SUPPLIED PASSAGE:
══════════════════════════════

Each recommendation aims to achieve one or more of the following goals:
- Protect the customer's environment: How can you make sure that you're accessing your customers' AWS accounts in a secure way, with proper tenant isolation?
- Minimize customer impact in case you are (as a provider) compromised: How can you minimize customer impact in case one of your own applications or cloud environments is compromised?
- Secure your own cloud environment: What are some best practices to follow to secure the cloud environment that integrates with customers' AWS accounts?
Although all of these will increase your security posture and be beneficial to your customers, some are more complex to implement than others or add a deeper layer of precaution. How you prioritize these recommendations depends on your risk profile: If your integration processes confidential data from S3, you'll likely want to implement more hardening mechanisms than if it's only accessing non-sensitive EC2 instance configuration metadata.
Getting the basics right
To begin, let’s cover the basic security precautions that should be implemented by any SaaS provider who integrates with their customers’ AWS environments.
Leverage IAM roles, not IAM users
As a vendor, don't ask your customers to create IAM users. Instead, have them create an IAM role, and set its trust policy to allow cross-account access from your own AWS account. IAM users have long-lived credentials that never expire. It's been repeatedly demonstrated that leaked IAM user access keys are the most common cause for incidents in AWS environments. Consequently, one of the most critical recommendations is to not use IAM users for either human or machine access, and instead to leverage short-lived credentials.
Leveraging IAM roles for your integration ensures that:
- You're not weakening the security posture of your customers by asking them to follow bad IAM practices;
- You don't have to store cloud credentials, which would be a large liability in itself;
- If your backend application leaks customer cloud credentials, they are only valid for a maximum of 12 hours.
Generate a random ExternalId
and have your customers enforce it in their role's trust policy
When used in the context of a multi-tenant SaaS application, IAM roles can be vulnerable to the "confused deputy" attack. This occurs when a customer of the SaaS provider manipulates the service into performing actions on their behalf, potentially leading to unauthorized access to another customer's data by exploiting the permissions of the IAM role.
While it may seem like an obscure attack at first, it's actually easy for an attacker to exploit this vulnerability, and the impact on your customers can be significant. Protecting against this threat is therefore a critical component of proper tenant isolation, which is a key foundation to multi-tenant architectures.
To prevent confused deputy attacks, your service needs to generate an "external ID" that's unique to each customer. Customers must then configure their IAM role to ensure that the proper external ID is passed when your service performs the sts:AssumeRole
call. Here's what an appropriate IAM role trust policy looks like:
{
"Version": "2012-10-17",
"Statement": [
{
"Principal": {
"AWS": "111111111111"
},
"Condition": {
"StringEquals": {
"sts:ExternalId": "randomly-generated UUID, unique for each customer"
}
}
}
]
}
Note that from your side, this external ID does not need to be considered a secret, as per AWS guidance.

══════════════════════════════

STORED DATA:
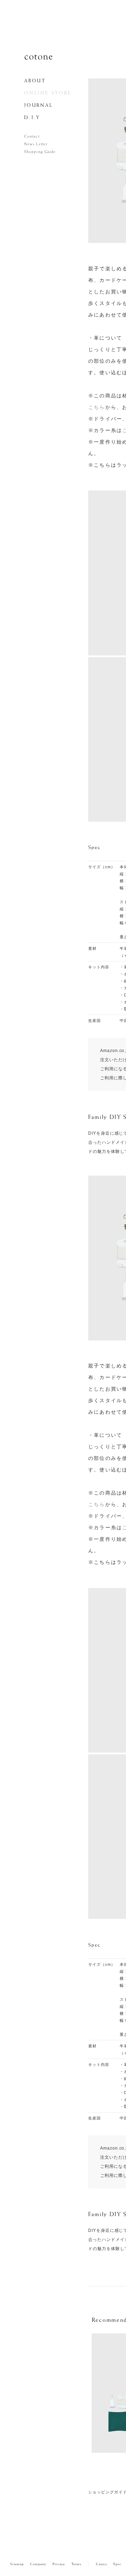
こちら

══════════════════════════════

GOAL OF THE EXERCISE:
Answer these questions using the passage on securing SaaS access to customer AWS accounts.
(a) For how long at most are leaked customer cloud credentials valid when the integration uses IAM roles?
(b) What attack are IAM roles vulnerable to in a multi-tenant SaaS application?
(c) Which condition key in the sample trust policy checks the external ID?

FULL SOLUTION:
(a) A maximum of 12 hours.
(b) The "confused deputy" attack.
(c) sts:ExternalId